# Exercise aim
Word for word, give the entries back.

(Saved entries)

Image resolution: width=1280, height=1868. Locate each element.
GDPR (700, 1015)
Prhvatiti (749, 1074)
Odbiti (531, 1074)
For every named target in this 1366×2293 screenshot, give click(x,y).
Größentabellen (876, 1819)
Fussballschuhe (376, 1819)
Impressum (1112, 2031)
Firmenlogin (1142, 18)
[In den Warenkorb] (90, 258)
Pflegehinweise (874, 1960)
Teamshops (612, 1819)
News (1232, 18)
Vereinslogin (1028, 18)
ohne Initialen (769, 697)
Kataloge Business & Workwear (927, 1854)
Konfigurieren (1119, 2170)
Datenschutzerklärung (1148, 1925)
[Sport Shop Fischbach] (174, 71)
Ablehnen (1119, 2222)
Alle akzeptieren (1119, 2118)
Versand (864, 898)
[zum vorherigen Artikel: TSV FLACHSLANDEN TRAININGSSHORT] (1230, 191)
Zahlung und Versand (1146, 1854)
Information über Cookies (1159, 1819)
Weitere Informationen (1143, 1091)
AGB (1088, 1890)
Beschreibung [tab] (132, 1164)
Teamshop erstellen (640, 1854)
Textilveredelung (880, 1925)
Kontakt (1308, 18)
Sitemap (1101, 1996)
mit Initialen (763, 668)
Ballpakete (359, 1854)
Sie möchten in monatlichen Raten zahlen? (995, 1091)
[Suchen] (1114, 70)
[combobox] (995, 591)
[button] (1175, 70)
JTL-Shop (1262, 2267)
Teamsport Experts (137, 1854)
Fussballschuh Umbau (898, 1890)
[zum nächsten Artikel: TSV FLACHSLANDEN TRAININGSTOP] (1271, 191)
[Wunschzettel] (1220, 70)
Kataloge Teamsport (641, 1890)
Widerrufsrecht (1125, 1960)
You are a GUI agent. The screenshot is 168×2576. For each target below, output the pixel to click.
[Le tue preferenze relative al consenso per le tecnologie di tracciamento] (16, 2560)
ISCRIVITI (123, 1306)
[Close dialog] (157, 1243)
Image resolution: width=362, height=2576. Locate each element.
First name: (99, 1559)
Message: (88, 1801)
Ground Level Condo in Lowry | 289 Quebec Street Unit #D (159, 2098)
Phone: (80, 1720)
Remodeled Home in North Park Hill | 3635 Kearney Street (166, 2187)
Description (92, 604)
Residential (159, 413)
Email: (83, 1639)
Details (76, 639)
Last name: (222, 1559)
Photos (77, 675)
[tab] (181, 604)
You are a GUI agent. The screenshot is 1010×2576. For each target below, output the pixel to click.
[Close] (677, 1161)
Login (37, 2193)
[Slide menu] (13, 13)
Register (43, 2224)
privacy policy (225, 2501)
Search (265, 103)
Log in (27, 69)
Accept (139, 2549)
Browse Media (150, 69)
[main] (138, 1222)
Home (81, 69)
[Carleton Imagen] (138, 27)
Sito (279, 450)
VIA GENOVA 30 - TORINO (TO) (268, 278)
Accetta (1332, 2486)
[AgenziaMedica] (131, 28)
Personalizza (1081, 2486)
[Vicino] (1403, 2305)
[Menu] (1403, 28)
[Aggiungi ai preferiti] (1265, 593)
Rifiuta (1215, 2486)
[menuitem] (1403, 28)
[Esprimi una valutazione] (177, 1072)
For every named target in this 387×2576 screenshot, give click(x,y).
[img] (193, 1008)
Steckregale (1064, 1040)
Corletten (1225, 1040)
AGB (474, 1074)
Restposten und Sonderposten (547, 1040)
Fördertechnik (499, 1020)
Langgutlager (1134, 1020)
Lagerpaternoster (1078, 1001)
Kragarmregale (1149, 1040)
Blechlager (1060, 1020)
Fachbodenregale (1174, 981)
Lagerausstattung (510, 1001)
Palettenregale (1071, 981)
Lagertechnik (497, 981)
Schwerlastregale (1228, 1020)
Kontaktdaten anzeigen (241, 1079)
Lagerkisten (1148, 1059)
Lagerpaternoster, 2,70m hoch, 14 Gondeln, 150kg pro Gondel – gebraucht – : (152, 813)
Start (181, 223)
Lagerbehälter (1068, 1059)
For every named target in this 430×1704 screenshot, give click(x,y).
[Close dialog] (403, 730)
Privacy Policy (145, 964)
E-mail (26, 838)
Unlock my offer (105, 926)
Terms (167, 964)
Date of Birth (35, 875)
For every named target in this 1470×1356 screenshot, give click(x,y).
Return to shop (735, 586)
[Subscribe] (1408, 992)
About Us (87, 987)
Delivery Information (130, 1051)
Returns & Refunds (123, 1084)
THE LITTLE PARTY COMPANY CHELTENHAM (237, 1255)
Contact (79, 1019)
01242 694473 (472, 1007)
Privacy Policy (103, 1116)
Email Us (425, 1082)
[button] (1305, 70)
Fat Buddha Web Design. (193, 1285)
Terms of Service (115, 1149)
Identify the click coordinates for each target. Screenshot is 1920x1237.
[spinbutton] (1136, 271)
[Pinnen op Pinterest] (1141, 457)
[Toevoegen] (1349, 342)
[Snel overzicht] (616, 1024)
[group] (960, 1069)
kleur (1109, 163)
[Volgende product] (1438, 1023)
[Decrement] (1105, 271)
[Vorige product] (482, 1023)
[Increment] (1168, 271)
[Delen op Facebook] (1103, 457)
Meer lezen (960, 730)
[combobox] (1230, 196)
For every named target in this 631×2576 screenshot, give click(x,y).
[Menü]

# Exercise output
Image resolution: width=1280, height=1868. Locate each element.
GDPR (700, 1015)
Prhvatiti (749, 1074)
Odbiti (531, 1074)
For every named target in this 1366×2293 screenshot, give click(x,y).
Größentabellen (876, 1819)
Fussballschuhe (376, 1819)
Impressum (1112, 2031)
Firmenlogin (1142, 18)
[In den Warenkorb] (90, 258)
Pflegehinweise (874, 1960)
Teamshops (612, 1819)
News (1232, 18)
Vereinslogin (1028, 18)
ohne Initialen (769, 697)
Kataloge Business & Workwear (927, 1854)
Konfigurieren (1119, 2170)
Datenschutzerklärung (1148, 1925)
[Sport Shop Fischbach] (174, 71)
Ablehnen (1119, 2222)
Alle akzeptieren (1119, 2118)
Versand (864, 898)
[zum vorherigen Artikel: TSV FLACHSLANDEN TRAININGSSHORT] (1230, 191)
Zahlung und Versand (1146, 1854)
Information über Cookies (1159, 1819)
Weitere Informationen (1143, 1091)
AGB (1088, 1890)
Beschreibung [tab] (132, 1164)
Teamshop erstellen (640, 1854)
Textilveredelung (880, 1925)
Kontakt (1308, 18)
Sitemap (1101, 1996)
mit Initialen (763, 668)
Ballpakete (359, 1854)
Sie möchten in monatlichen Raten zahlen? (995, 1091)
[Suchen] (1114, 70)
[combobox] (995, 591)
[button] (1175, 70)
JTL-Shop (1262, 2267)
Teamsport Experts (137, 1854)
Fussballschuh Umbau (898, 1890)
[zum nächsten Artikel: TSV FLACHSLANDEN TRAININGSTOP] (1271, 191)
[Wunschzettel] (1220, 70)
Kataloge Teamsport (641, 1890)
Widerrufsrecht (1125, 1960)
You are a GUI agent. The screenshot is 168×2576. For each target below, output the pixel to click.
[Le tue preferenze relative al consenso per le tecnologie di tracciamento] (16, 2560)
ISCRIVITI (123, 1306)
[Close dialog] (157, 1243)
Image resolution: width=362, height=2576. Locate each element.
First name: (99, 1559)
Message: (88, 1801)
Ground Level Condo in Lowry | 289 Quebec Street Unit #D (159, 2098)
Phone: (80, 1720)
Remodeled Home in North Park Hill | 3635 Kearney Street (166, 2187)
Description (92, 604)
Residential (159, 413)
Email: (83, 1639)
Details (76, 639)
Last name: (222, 1559)
Photos (77, 675)
[tab] (181, 604)
You are a GUI agent. The screenshot is 1010×2576. For each target below, output the pixel to click.
[Close] (677, 1161)
Login (37, 2193)
[Slide menu] (13, 13)
Register (43, 2224)
privacy policy (225, 2501)
Search (265, 103)
Log in (27, 69)
Accept (139, 2549)
Browse Media (150, 69)
[main] (138, 1222)
Home (81, 69)
[Carleton Imagen] (138, 27)
Sito (279, 450)
VIA GENOVA 30 - TORINO (TO) (268, 278)
Accetta (1332, 2486)
[AgenziaMedica] (131, 28)
Personalizza (1081, 2486)
[Vicino] (1403, 2305)
[Menu] (1403, 28)
[Aggiungi ai preferiti] (1265, 593)
Rifiuta (1215, 2486)
[menuitem] (1403, 28)
[Esprimi una valutazione] (177, 1072)
For every named target in this 387×2576 screenshot, give click(x,y).
[img] (193, 1008)
Steckregale (1064, 1040)
Corletten (1225, 1040)
AGB (474, 1074)
Restposten und Sonderposten (547, 1040)
Fördertechnik (499, 1020)
Langgutlager (1134, 1020)
Lagerpaternoster (1078, 1001)
Kragarmregale (1149, 1040)
Blechlager (1060, 1020)
Fachbodenregale (1174, 981)
Lagerausstattung (510, 1001)
Palettenregale (1071, 981)
Lagertechnik (497, 981)
Schwerlastregale (1228, 1020)
Kontaktdaten anzeigen (241, 1079)
Lagerkisten (1148, 1059)
Lagerpaternoster, 2,70m hoch, 14 Gondeln, 150kg pro Gondel – gebraucht – : (152, 813)
Start (181, 223)
Lagerbehälter (1068, 1059)
For every named target in this 430×1704 screenshot, give click(x,y).
[Close dialog] (403, 730)
Privacy Policy (145, 964)
E-mail (26, 838)
Unlock my offer (105, 926)
Terms (167, 964)
Date of Birth (35, 875)
For every named target in this 1470×1356 screenshot, give click(x,y).
Return to shop (735, 586)
[Subscribe] (1408, 992)
About Us (87, 987)
Delivery Information (130, 1051)
Returns & Refunds (123, 1084)
THE LITTLE PARTY COMPANY CHELTENHAM (237, 1255)
Contact (79, 1019)
01242 694473 (472, 1007)
Privacy Policy (103, 1116)
Email Us (425, 1082)
[button] (1305, 70)
Fat Buddha Web Design. (193, 1285)
Terms of Service (115, 1149)
Identify the click coordinates for each target. Screenshot is 1920x1237.
[spinbutton] (1136, 271)
[Pinnen op Pinterest] (1141, 457)
[Toevoegen] (1349, 342)
[Snel overzicht] (616, 1024)
[group] (960, 1069)
kleur (1109, 163)
[Volgende product] (1438, 1023)
[Decrement] (1105, 271)
[Vorige product] (482, 1023)
[Increment] (1168, 271)
[Delen op Facebook] (1103, 457)
Meer lezen (960, 730)
[combobox] (1230, 196)
For every named target in this 631×2576 screenshot, give click(x,y).
[Menü]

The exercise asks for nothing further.